=== Begin Enclosure ===
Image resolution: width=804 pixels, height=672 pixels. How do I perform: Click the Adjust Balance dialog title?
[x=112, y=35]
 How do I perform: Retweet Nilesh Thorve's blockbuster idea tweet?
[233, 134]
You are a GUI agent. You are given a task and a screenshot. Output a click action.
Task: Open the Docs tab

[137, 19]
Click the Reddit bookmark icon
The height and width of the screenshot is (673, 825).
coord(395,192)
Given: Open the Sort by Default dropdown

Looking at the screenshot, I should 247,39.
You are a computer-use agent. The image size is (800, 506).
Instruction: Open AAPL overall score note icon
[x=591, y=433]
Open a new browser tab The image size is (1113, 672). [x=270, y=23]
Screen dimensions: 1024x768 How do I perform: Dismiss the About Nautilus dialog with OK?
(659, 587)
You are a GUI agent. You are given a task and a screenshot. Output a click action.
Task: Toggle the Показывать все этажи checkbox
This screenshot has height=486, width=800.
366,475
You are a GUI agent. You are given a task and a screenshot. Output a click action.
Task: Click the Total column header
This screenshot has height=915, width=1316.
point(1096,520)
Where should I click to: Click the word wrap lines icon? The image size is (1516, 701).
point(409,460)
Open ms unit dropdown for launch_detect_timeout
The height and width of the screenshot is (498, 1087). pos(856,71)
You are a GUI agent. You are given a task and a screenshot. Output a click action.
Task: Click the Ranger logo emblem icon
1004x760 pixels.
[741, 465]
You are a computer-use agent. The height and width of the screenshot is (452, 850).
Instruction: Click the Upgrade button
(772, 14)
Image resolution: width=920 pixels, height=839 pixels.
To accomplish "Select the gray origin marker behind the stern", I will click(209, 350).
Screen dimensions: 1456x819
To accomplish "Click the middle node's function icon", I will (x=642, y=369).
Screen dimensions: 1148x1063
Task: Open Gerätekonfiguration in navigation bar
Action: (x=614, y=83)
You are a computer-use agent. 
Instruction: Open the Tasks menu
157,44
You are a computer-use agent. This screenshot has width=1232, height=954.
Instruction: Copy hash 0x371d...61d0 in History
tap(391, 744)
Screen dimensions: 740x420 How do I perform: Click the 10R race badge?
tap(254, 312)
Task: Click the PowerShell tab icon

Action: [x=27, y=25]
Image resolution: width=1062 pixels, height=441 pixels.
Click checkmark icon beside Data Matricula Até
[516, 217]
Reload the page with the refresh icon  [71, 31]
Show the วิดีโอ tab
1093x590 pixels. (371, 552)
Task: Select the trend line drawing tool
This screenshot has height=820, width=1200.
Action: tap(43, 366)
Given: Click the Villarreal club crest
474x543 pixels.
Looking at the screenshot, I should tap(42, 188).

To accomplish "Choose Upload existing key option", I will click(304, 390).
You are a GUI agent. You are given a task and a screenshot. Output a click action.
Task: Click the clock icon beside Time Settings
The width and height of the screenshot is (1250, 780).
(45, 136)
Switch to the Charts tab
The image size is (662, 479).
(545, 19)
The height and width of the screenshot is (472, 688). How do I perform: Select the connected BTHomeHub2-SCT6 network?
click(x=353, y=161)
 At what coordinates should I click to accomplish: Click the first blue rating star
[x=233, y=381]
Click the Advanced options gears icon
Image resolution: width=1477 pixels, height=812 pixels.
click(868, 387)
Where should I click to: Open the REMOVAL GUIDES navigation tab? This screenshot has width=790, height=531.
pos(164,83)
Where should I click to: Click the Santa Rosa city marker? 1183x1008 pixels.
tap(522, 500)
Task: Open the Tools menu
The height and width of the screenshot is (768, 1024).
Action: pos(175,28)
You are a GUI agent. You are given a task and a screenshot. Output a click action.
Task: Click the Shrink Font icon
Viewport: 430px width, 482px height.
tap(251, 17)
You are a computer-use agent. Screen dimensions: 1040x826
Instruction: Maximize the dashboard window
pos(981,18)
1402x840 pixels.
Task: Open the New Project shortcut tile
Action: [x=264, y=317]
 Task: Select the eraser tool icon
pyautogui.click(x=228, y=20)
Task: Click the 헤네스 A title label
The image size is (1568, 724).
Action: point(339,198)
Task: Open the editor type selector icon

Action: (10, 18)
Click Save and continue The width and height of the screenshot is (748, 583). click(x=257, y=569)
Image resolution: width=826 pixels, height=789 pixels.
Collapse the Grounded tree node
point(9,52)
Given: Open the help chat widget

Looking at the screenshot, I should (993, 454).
=== End Enclosure ===
* _Task requirements_
Send back exactly the lines from the line with "The image size is (1568, 724)." through the end of the records.

* _Solution for this exercise_
The image size is (1568, 724).
Action: point(339,198)
Task: Open the editor type selector icon

Action: (10, 18)
Click Save and continue The width and height of the screenshot is (748, 583). click(x=257, y=569)
Image resolution: width=826 pixels, height=789 pixels.
Collapse the Grounded tree node
point(9,52)
Given: Open the help chat widget

Looking at the screenshot, I should (993, 454).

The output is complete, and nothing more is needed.